WHAT TO DO: Carry on the CircuitBase reference page past its final line.

EXERCISE PASSAGE:
# Reference page for CircuitBase

## Contents

- Summary
- this = CircuitBase(
*arguments*) Abstract base class for finite-element Circuits. - this.add_conductor(
*arguments*) Add conductor to circuit. - half_of_turn_length Return effective length.
- this.filling_factor(
*arguments*) Conductor filling factor. - this.get_matrices(
*arguments*) Return FE-and circuit matrices. - this.get_ndof(
*arguments*) Number of dofs associated with the circuit, for the given - this.half_of_turn_length(
*arguments*) Return half of turn length. - this.handle_latest_copies(
*arguments*) Object array method. - this.handle_latest_copies1(
*arguments*) Method for handling geometry - this.init(
*arguments*) Init circuit for problem. - this.init_for_simulation(
*arguments*) Init Circuit for simulation. - this.set_load(
*arguments*) Increment load vector of FE problem. - CircuitBase/this.set_parent(
*arguments*) is a function.

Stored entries
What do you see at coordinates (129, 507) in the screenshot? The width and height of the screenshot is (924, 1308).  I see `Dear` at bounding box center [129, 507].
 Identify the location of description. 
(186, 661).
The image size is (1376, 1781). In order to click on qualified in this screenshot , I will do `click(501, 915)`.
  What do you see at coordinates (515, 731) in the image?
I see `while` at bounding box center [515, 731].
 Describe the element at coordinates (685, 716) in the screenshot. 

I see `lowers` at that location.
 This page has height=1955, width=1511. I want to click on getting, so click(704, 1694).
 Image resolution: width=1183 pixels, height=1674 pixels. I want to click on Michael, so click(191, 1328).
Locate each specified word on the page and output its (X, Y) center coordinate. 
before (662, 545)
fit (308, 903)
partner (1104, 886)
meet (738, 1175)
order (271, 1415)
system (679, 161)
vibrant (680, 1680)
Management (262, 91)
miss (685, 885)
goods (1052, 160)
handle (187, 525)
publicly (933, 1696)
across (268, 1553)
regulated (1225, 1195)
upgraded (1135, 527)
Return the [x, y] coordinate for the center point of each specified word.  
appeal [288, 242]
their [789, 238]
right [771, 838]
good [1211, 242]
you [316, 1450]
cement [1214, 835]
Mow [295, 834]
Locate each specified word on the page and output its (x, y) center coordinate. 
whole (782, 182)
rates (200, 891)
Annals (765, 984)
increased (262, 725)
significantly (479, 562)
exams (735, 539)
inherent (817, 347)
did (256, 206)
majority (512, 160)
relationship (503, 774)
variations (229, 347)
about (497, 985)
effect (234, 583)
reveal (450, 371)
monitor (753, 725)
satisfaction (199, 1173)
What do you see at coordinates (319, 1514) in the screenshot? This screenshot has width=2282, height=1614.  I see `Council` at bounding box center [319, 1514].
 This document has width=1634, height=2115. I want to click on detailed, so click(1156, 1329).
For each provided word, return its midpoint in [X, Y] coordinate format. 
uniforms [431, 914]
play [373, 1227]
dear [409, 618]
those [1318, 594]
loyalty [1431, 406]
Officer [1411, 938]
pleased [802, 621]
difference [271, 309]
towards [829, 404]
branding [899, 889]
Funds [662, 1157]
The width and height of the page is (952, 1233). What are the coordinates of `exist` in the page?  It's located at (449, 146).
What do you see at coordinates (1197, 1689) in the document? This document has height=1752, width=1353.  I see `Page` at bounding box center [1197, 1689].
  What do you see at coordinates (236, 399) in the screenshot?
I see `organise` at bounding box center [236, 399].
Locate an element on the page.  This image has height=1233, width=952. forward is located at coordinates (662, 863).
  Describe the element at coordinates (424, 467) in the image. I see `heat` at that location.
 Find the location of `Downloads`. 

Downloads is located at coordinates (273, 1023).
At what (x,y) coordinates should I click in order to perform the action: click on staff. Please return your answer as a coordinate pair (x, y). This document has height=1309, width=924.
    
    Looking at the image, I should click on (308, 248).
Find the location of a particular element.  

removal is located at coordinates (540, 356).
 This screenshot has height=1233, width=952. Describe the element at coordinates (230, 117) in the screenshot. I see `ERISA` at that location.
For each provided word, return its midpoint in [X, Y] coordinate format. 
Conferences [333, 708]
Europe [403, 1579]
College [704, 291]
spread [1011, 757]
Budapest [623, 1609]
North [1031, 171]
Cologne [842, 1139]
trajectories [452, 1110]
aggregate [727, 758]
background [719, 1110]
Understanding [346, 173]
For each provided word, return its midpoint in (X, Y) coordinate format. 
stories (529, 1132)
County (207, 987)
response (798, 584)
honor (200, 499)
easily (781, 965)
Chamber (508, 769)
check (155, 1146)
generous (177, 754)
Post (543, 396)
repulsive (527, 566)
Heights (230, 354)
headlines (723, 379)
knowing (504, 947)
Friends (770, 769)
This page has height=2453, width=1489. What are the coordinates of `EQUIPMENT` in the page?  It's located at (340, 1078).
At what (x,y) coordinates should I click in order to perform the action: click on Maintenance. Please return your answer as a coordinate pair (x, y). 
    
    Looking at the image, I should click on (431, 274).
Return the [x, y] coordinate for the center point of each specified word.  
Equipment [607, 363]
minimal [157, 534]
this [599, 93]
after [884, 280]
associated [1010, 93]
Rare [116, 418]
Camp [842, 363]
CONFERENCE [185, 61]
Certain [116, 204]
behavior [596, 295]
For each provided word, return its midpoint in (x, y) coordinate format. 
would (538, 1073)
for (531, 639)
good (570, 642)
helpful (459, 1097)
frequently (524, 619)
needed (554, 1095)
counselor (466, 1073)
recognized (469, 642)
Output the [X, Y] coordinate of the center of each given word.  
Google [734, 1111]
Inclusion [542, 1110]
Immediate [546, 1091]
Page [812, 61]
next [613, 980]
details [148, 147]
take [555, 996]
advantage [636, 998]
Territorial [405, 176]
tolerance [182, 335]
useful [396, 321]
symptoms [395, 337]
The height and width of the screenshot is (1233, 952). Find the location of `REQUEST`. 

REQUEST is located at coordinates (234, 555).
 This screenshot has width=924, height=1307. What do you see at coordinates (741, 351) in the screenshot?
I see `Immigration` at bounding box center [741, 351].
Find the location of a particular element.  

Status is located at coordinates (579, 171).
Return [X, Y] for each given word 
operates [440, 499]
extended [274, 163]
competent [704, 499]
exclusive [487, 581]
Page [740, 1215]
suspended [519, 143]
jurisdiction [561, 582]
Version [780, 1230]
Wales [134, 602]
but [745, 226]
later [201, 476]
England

RESPONSE BOX:
## Summary

CircuitBase Abstract base class for finite-element Circuits.

Use one of the subclasses to instantiate an object. Common examples include

Use the `add_conductor` method to add conductors to this. Documentation for CircuitBase doc CircuitBase

# PROPERTIES

- CircuitBase/conductors is a property.

- CircuitBase/data is a property.

- enabled - FIXME persistence / consistence issues

- matrices - struct for containing circuit matrices

- CircuitBase/source is a property.

# METHODS

Class methods are listed below. Inherited methods are not included.

## this = CircuitBase(*arguments*) Abstract base class for finite-element Circuits.

Use one of the subclasses to instantiate an object. Common examples include

Use the `add_conductor` method to add conductors to *this*.

## this.add_conductor(*arguments*) Add conductor to circuit.

*this* = **add_conductor**(*this*, conductor, (type))

Adds the Domain or Conductor object *conductor* to *this* Circuit. If *conductor* is a Domain, a new Conductor object is created.

Type is an optional arguments, either def.solid for a solid conductor (default) or defs.stranded for stranded.

## half_of_turn_length Return effective length.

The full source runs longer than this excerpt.